Comment 10 xiphmont 2011-08-11 07:34:24 UTC

"We should reach some consensus here before pushing this though,
"something like MAX(N milliseconds, M samples) probably makes most sense for
"some values of N and M ;)


Your framework, do as you see fit :-)


"could you check in the convert_src
"and convert_sink functions if any of the other conversions should use correct
"rounding too?

I did; none of the others should be changed.

Comment 11 Sebastian Dröge (slomo) 2011-08-23 08:12:15 UTC

commit 9cbe7c1403de3d774dc25bc41fadcd1391de952e
Author: Monty Montgomery <cmontgom@redhat.com>
Date:   Thu Jul 21 17:16:26 2011 -0400

    vorbisenc: Relax overly-tight jitter tolerances in gstvobisenc
    
    vorbisenc currently reacts in a rater draconian fashion if input
    timestamps are more than 1/2 sample off what it considers ideal.
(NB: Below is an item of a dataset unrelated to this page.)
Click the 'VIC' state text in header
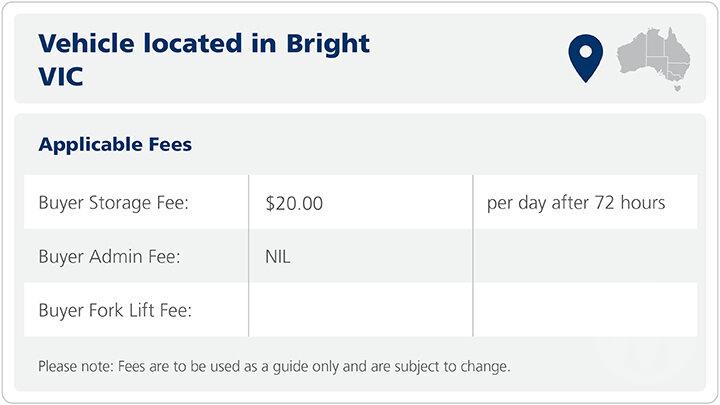720x405 pixels. (x=60, y=76)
If data
    is 'too late' it truncates buffers, if it is 'too soon' it completely
    shuts down encode and restarts it.  This is causingvorbisenc to produce
    corrupt output when encoding data produced by sources with bugs that
    produce a smple or two of jitter (eg, flacdec)


commit 799c8e3d04456ce0b22c03de66d20d0a1a599643
Author: Monty Montgomery <cmontgom@redhat.com>
Date:   Thu Jul 21 17:23:28 2011 -0400

    flacdec: Correct sample number rounding resulting in timestamp jitter
    
    flacdec converts the src timestamp to a sample number, uses that internally,
    
    This corrects the time->sample convesion



The jitter tolerance will be unified by using the audio encoder base class that is going to be in gst-plugins-base soonish.

Comment 12 Mark Nauwelaerts 2011-10-19 08:46:59 UTC

FWIW, as mentioned above, audioencoder now takes care of such jitter tolerance, and vorbisenc has been ported to it.